→ **STATED EXERCISE**:
Copy out the lines of the data below word for word, starting with the line that contains "Click the bold" and continuing through the end of the data. Leave out the pictures.

[Collected data]
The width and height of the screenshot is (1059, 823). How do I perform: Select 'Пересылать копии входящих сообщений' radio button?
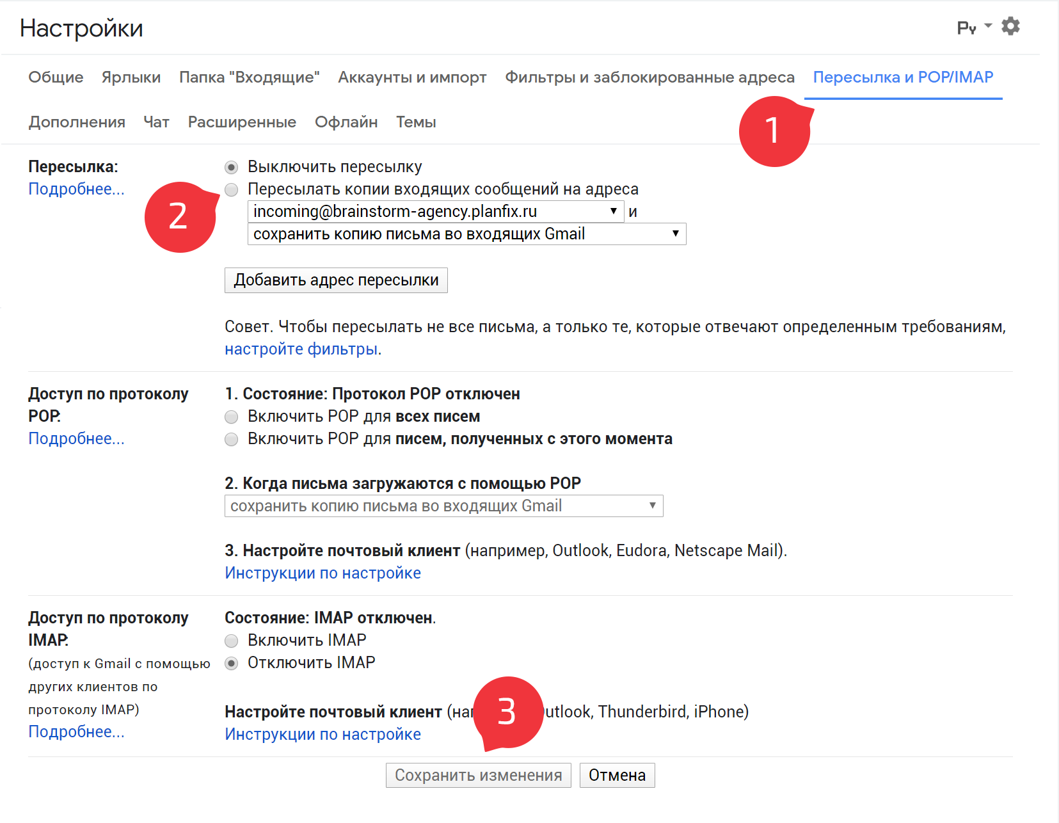[x=232, y=189]
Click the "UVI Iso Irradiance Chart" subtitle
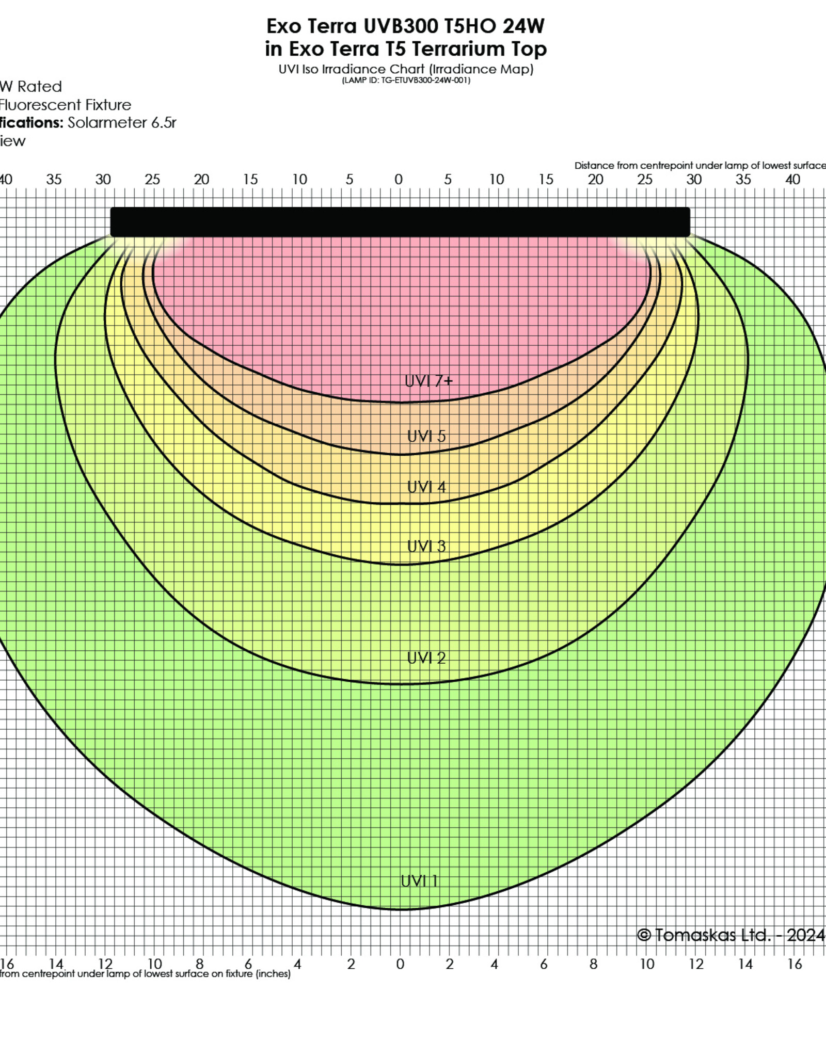 pos(406,69)
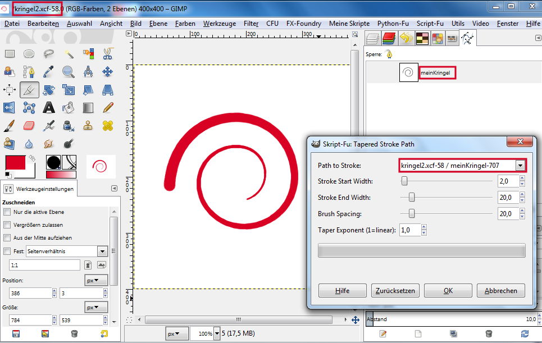Check 'Vergrößern zulassen' option
542x343 pixels.
click(7, 225)
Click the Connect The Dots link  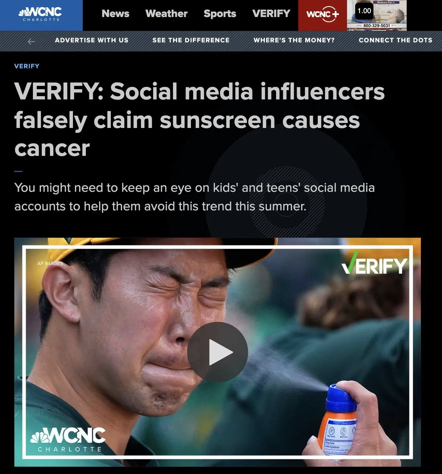pos(396,40)
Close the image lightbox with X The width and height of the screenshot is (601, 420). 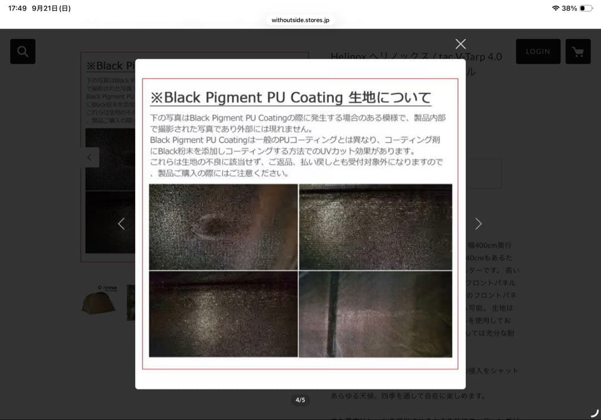coord(460,44)
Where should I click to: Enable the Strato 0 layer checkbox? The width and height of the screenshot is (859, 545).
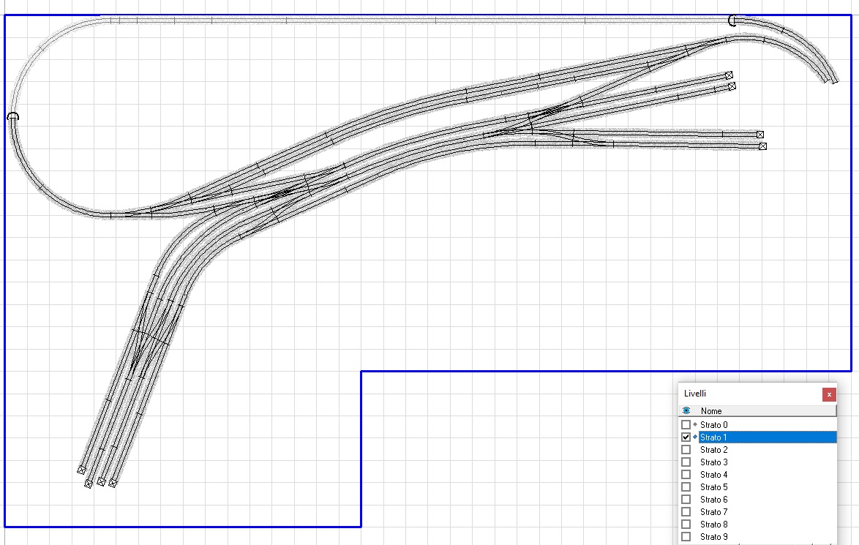point(686,425)
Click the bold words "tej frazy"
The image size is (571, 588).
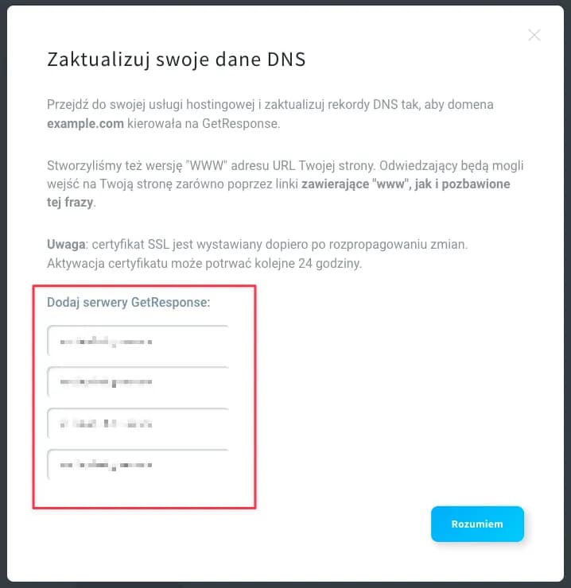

→ **ANSWER TO THE EXERCISE**:
Click the bold words "tej frazy"
The image size is (571, 588).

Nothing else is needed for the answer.